Pixel coordinate grounding data:
++++++++++

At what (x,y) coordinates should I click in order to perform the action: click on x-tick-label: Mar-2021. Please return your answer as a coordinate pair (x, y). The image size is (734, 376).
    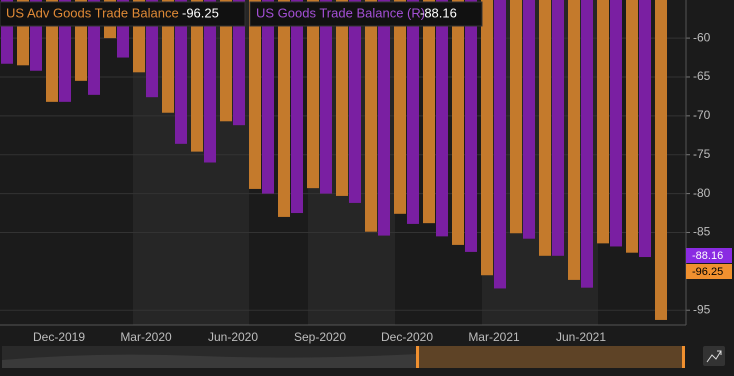
    Looking at the image, I should click on (494, 337).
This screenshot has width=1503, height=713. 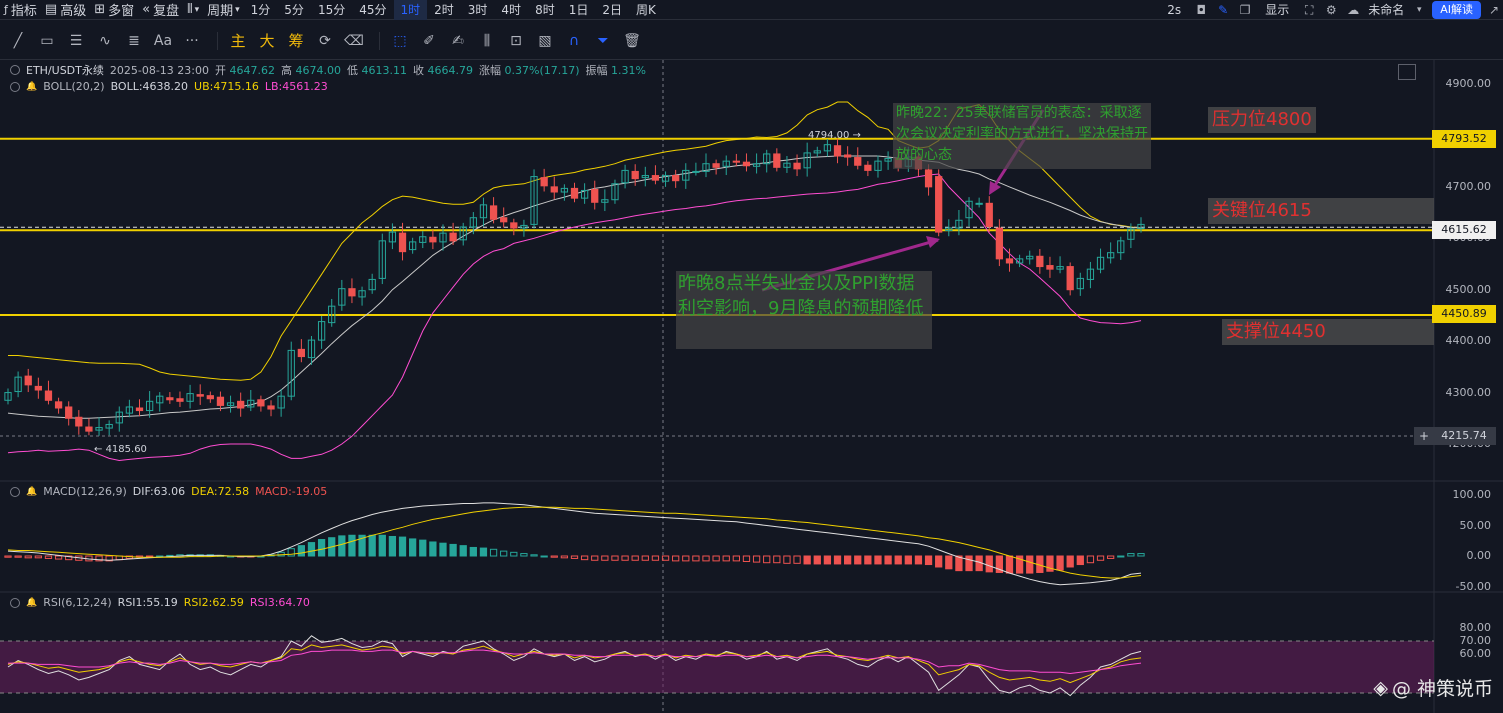 What do you see at coordinates (603, 40) in the screenshot?
I see `filter-icon: ⏷` at bounding box center [603, 40].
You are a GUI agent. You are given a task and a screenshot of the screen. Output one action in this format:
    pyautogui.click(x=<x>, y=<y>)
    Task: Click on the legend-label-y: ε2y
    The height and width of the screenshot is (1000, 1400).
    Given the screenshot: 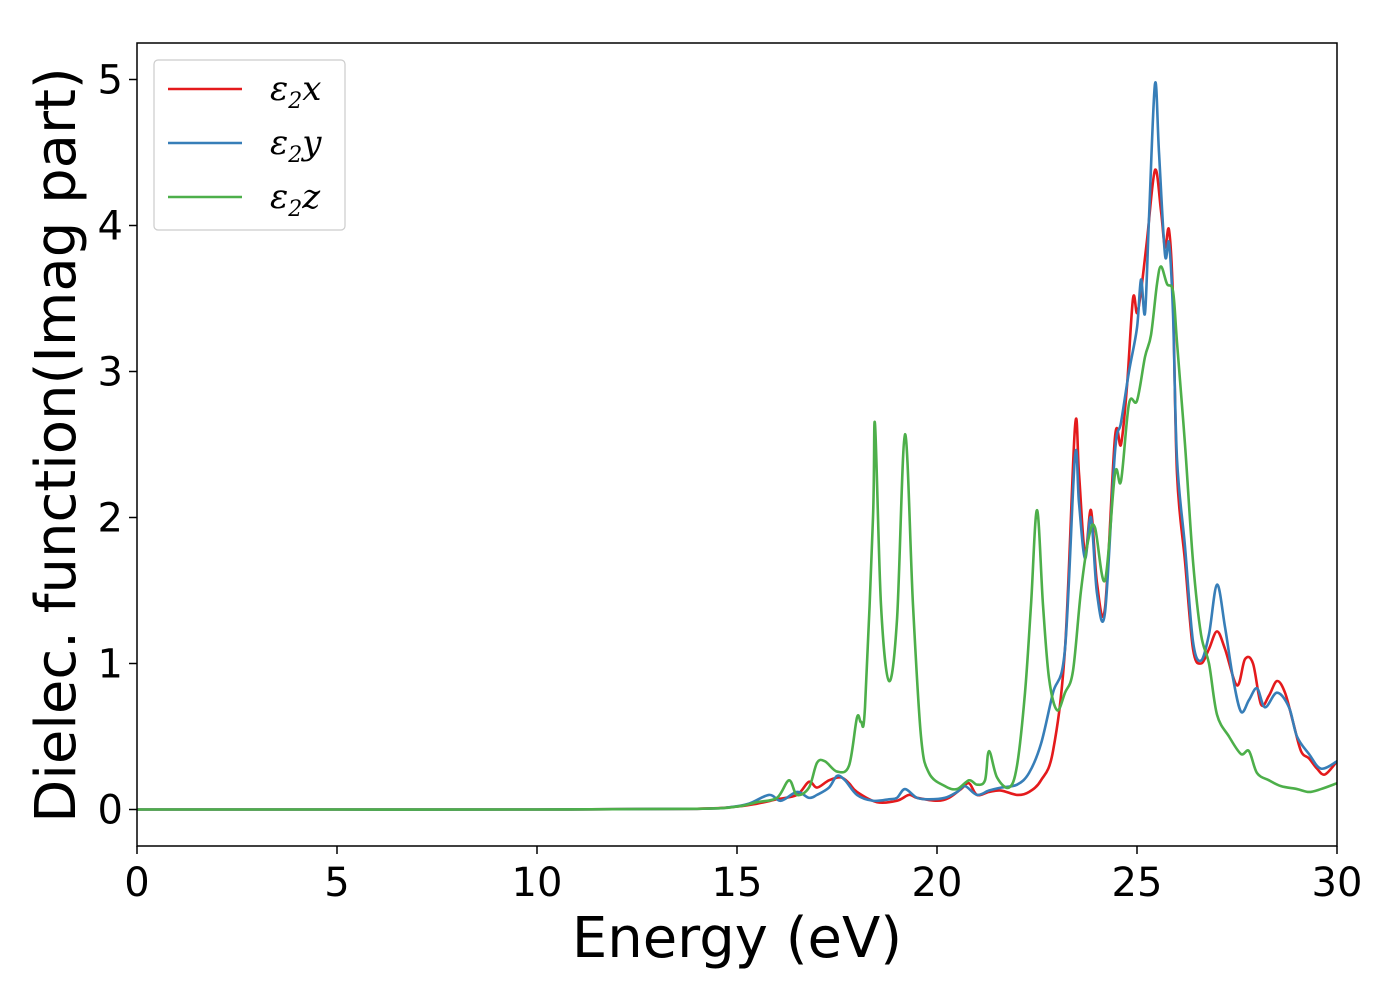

++++++++++

▶ **What you should do**:
Pull out every line of the records that contains the word "action" and copy each one in full. Case counts.

▶ **Finished task**:
At what (x,y) coordinates should I click in order to perform the action: click on x-tick-label: Mar-2021. Please return your answer as a coordinate pair (x, y). The image size is (734, 376).
You are a GUI agent. You are given a task and a screenshot of the screen. Output one action in this format:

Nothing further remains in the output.